3. The antimicrobial foam mat of claim 1 wherein the plasticizer is at least one of dioctyl phthalate, dibutyl phthalate, dinonyl phthalate, butyl benzyl phthalate.

4. The antimicrobial foam mat of claim 1 wherein said heat stabilizer is at least one of zinc stearate, calcium stearate, di-n-butyltin dilaurate.

5. The antimicrobial foam mat of claim 1 wherein the foaming agent is compounded from azodicarbonamide or N, N-dinitroso pentamethylene tetramine with sodium bicarbonate.

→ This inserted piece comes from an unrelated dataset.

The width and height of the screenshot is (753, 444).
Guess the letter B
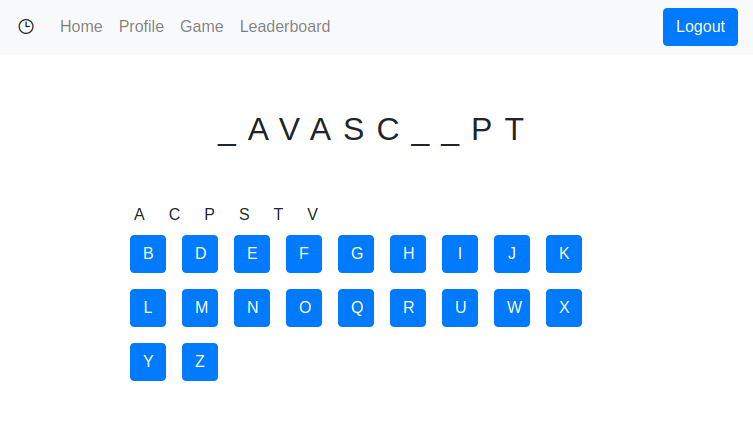148,254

6. A method of preparing an antimicrobial foamed mat according to any one of claims 1 to 5, comprising the steps of:

step S1: foaming and molding a substrate layer raw material compounded by 50-100 parts of PVC powder, 8-16 parts of modified waste rubber powder, 12-20 parts of plasticizer, 2-6 parts of foaming agent, 2-6 parts of inorganic filler, 0.5-3.5 parts of heat stabilizer and 15-30 parts of solvent in a mold to obtain a substrate layer;

step S2: preparing an antibacterial solution by combining pyridinium ionic liquid and tetrahydrofuran, and soaking the substrate layer obtained in the step S1 in the antibacterial solution for 10-60 min;

step S3: mixing 80-100 parts of PVC paste resin, 20-30 parts of acrylate resin, 1-3 parts of dodecafluoroheptyl propyl polyhedral oligomeric silsesquioxane, 3-8 parts of plasticizer, 5-15 parts of composite antibacterial agent, 1.5-2.5 parts of pigment, 2-5 parts of sodium dodecyl polyoxyethylene ether sulfate, 0.5-3.5 parts of heat stabilizer and 15-30 parts of solvent into mixed emulsion, coating the mixed emulsion on the substrate layer treated in the step S2 in a spraying manner, and curing to obtain the antibacterial foaming pad compounded with the surface functional layer.